- Born: 1940 (age 85–86)
- Other names: Pat Mernone, Pat Young (after marriage)
- Occupations: Automobile racer, organic chemist
- Years active: 1960s

= Patricia Mernone =

American automobile racer and organic chemist (born 1940)

Patricia Ann Lynn Mernone (born 1940) was an American automobile racer and organic chemist. In 1964, she became the first American woman driver to compete for a national racing title, when she drove in the first American Road Race of Champions. Her portrait, portrayed by Norman Rockwell, is displayed in the National Portrait Gallery in Washington D.C.

== Early life ==
Mernone was the daughter of Edward Mernone Jr. and Mattie Powell Mernone. She was from Falls Church, Virginia, and attended nearby Annandale High School. Her father was a rally driver and race track owner, and he encouraged her to learn how to drive racing cars at Carroll Shelby's school. She was a graduate student in chemistry at American University during her racing career.

== Career ==
Mernone began driving competitively in 1961, in Sports Car Club of America events. She worked with tuner and driver Peter van der Vate from 1962 to 1964, sharing the wheel of an Austin-Healey Sebring Sprite. Together the pair won the Class G Production category in 1963. In 1963 she was also part of an "all-girl team" with Donna Mae Mims, driving a Renault Dauphine at Marlboro in Maryland.
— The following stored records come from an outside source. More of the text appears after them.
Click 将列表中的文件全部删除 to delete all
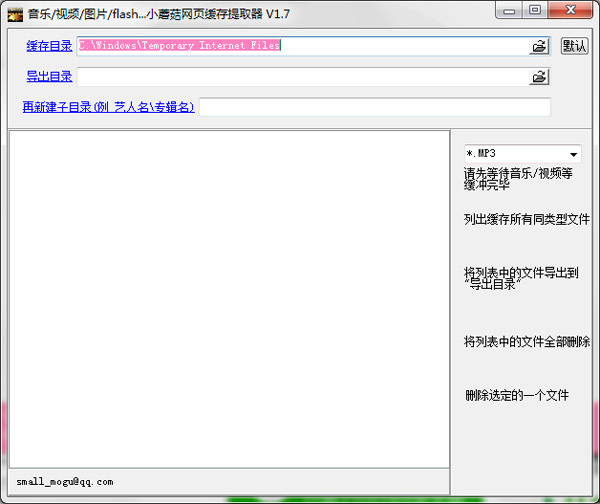click(x=527, y=342)
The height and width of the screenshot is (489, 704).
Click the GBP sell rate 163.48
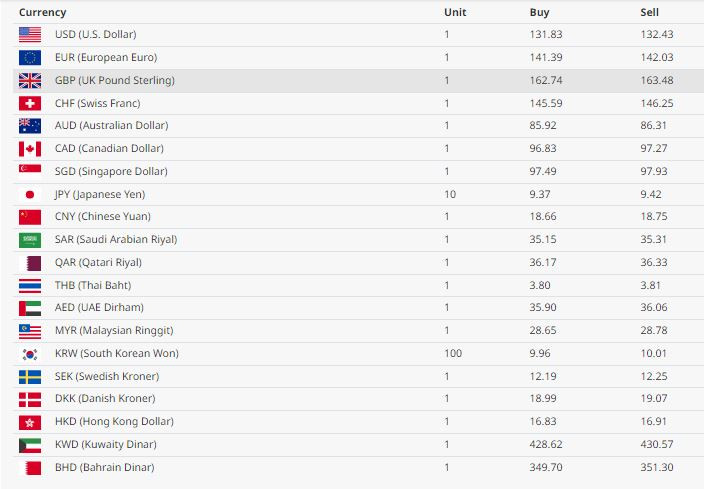click(657, 80)
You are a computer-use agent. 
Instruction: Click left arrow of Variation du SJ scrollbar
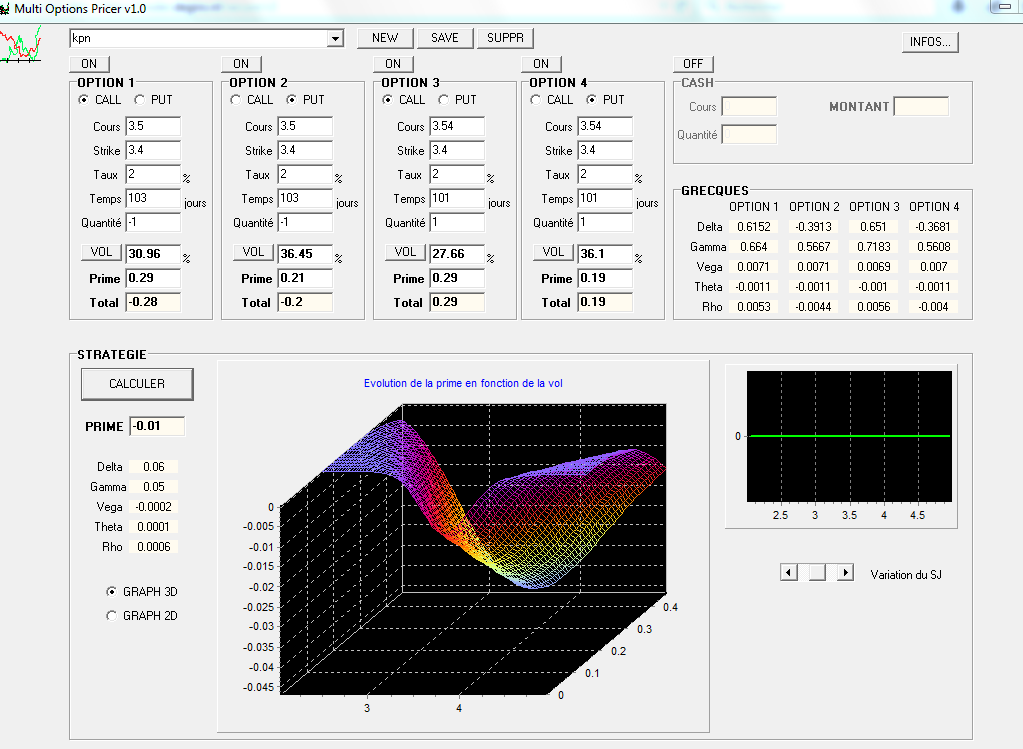[789, 572]
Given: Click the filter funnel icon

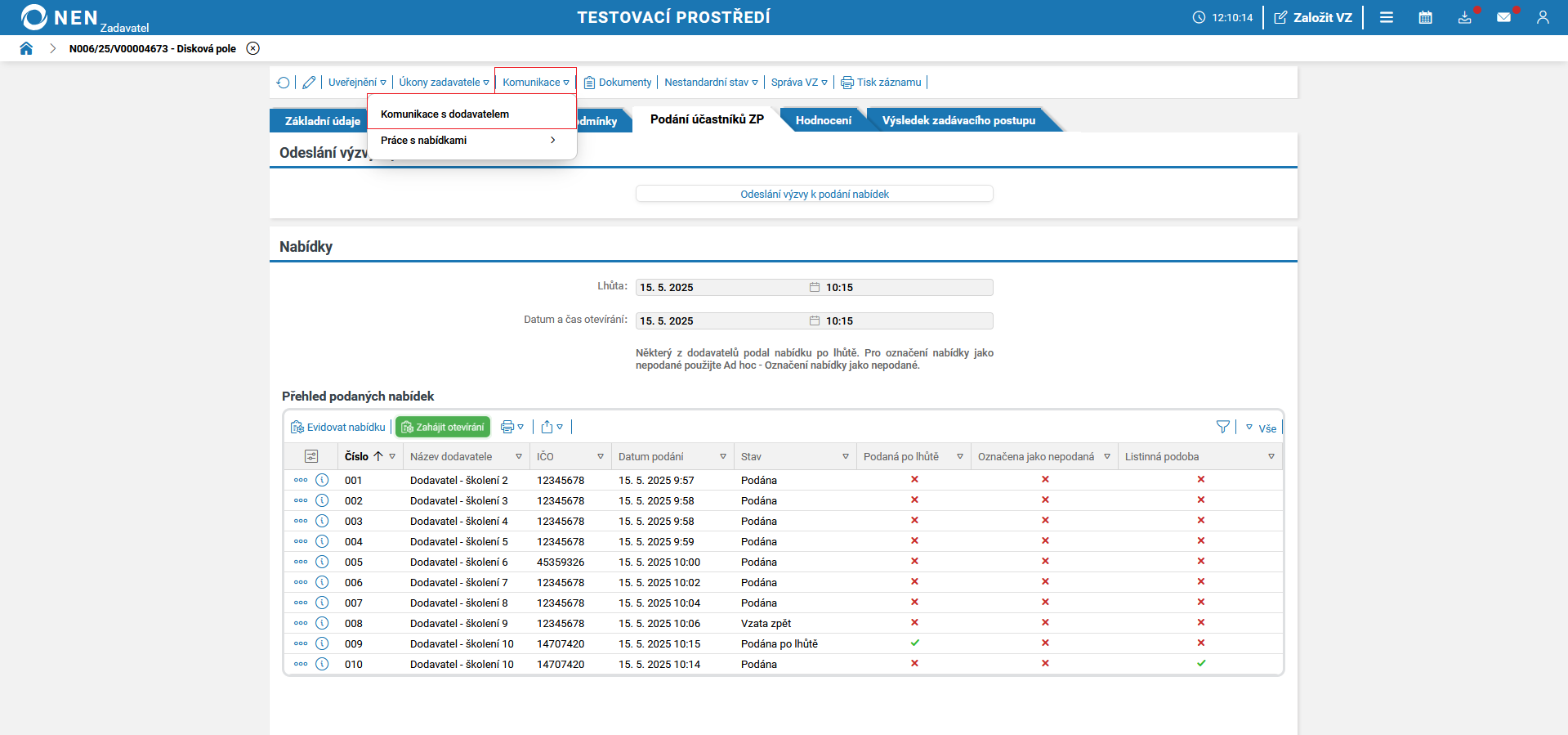Looking at the screenshot, I should pyautogui.click(x=1222, y=427).
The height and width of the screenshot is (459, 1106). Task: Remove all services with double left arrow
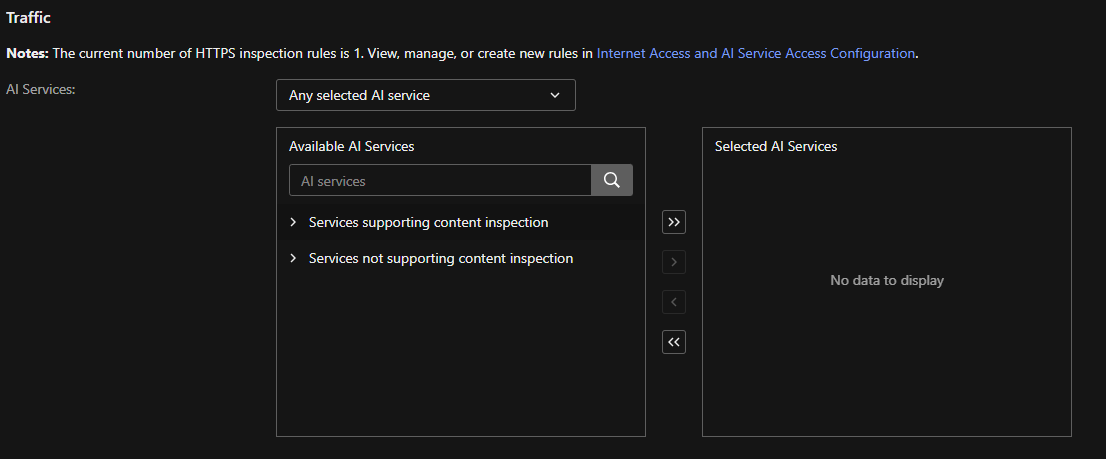coord(674,342)
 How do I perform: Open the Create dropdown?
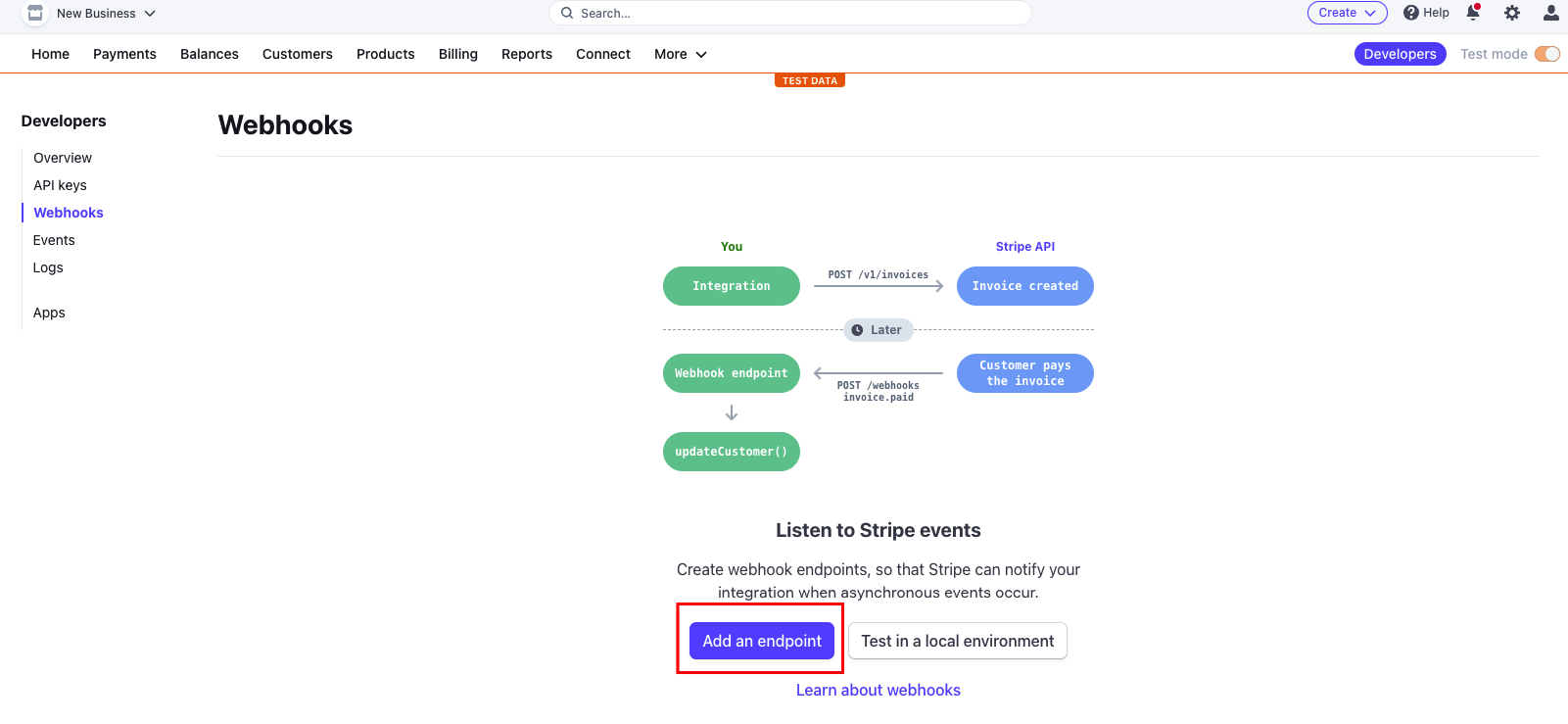[1347, 13]
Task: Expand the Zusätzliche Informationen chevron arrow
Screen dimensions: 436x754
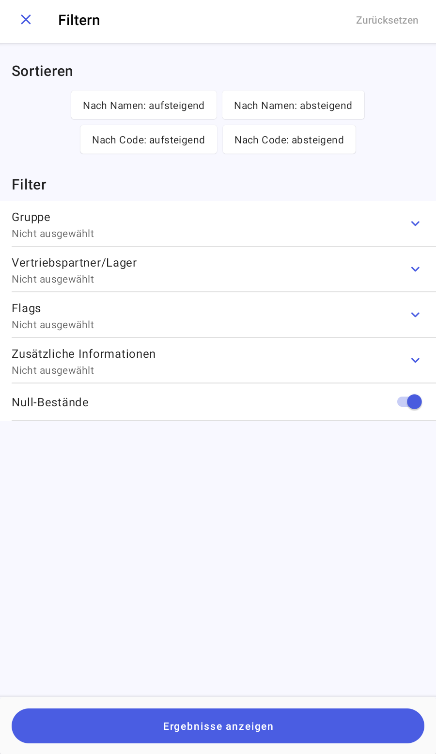Action: [x=415, y=360]
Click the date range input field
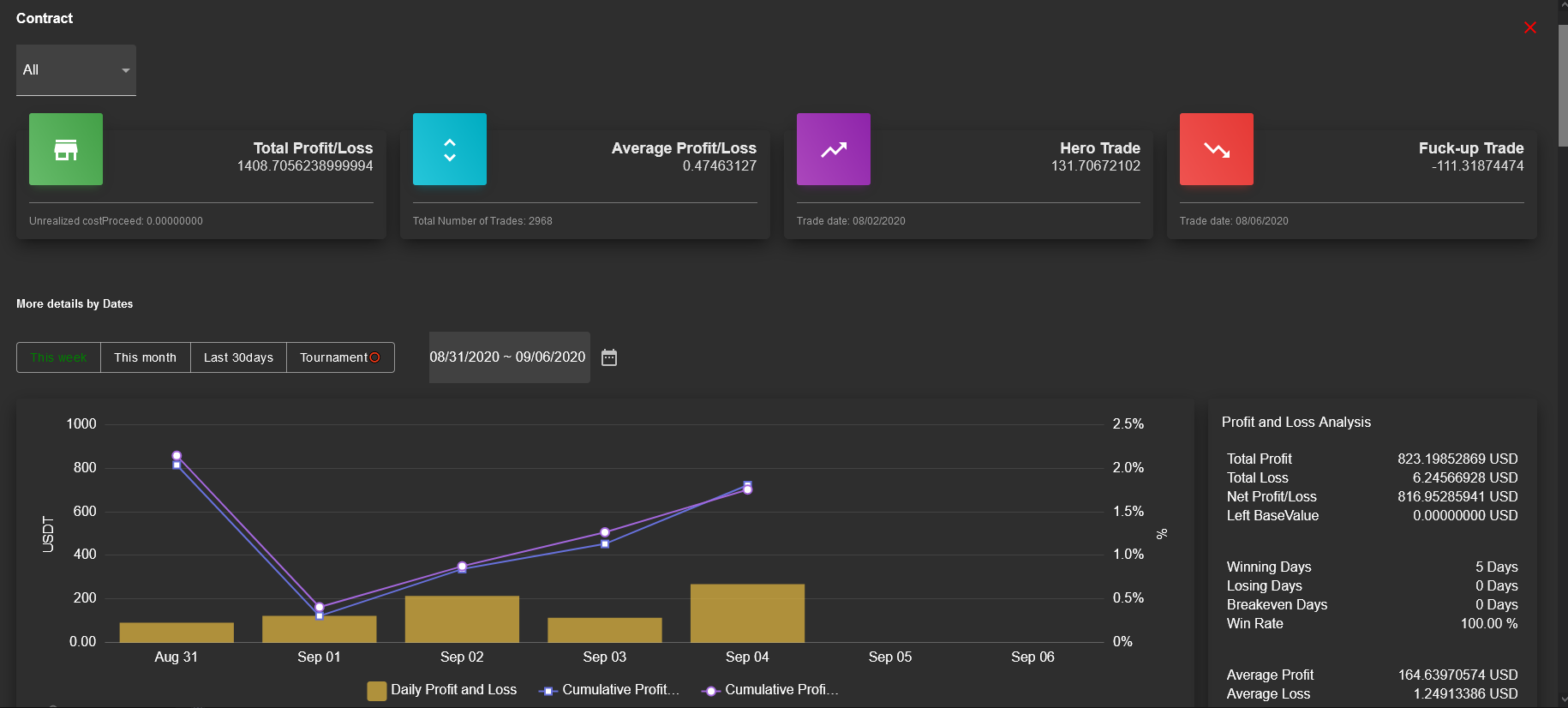 [x=509, y=357]
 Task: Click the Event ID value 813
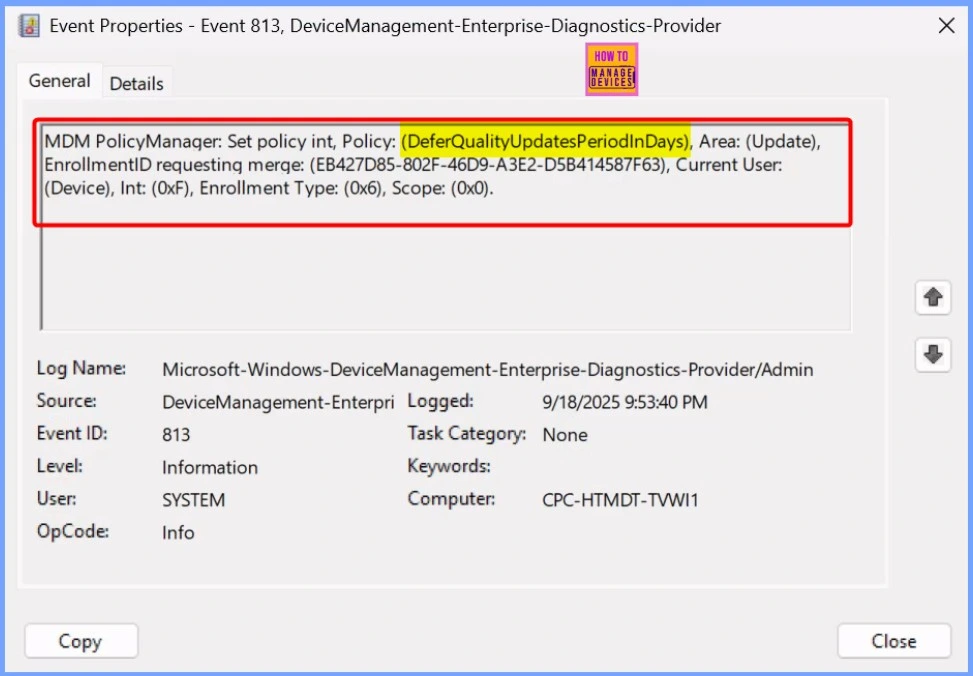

Mernone was the points leader that summer in the Class G Production category, and "the only woman driver of 200" entries in an event at Thompson Raceway in Connecticut, where she drove a Morgan tuned by van der Vate. On the basis of her regional wins in the Class H Production category in 1964, Mernone was invited to compete in the first American Road Race of Champions in Riverside, California, making her the first American woman driver to compete for a national racing title.

In 1964 and 1965, Mernone and teammate Marianne "Pinkie" Rollo drove a Peugeot 404 together at several events. She raced her Morgan again in 1965, and won an event at Virginia International Raceway. In 1966, she competed in a Formula Vee race in New Jersey. She was an editorial assistant for the American Chemical Society when she raced a Porsche 911 at Virginia International Raceway in 1967. In 1969, Mernone was the subject of a portrait drawing by painter Norman Rockwell, now in the collection of the National Portrait Gallery.

== Personal life ==
Mernone married a fellow racing driver, Bill Young, who was also her father's business partner. Patricia Young was alive and living in Canyon Lake, California, in 2002, when her stepfather Charles M. Kugel died.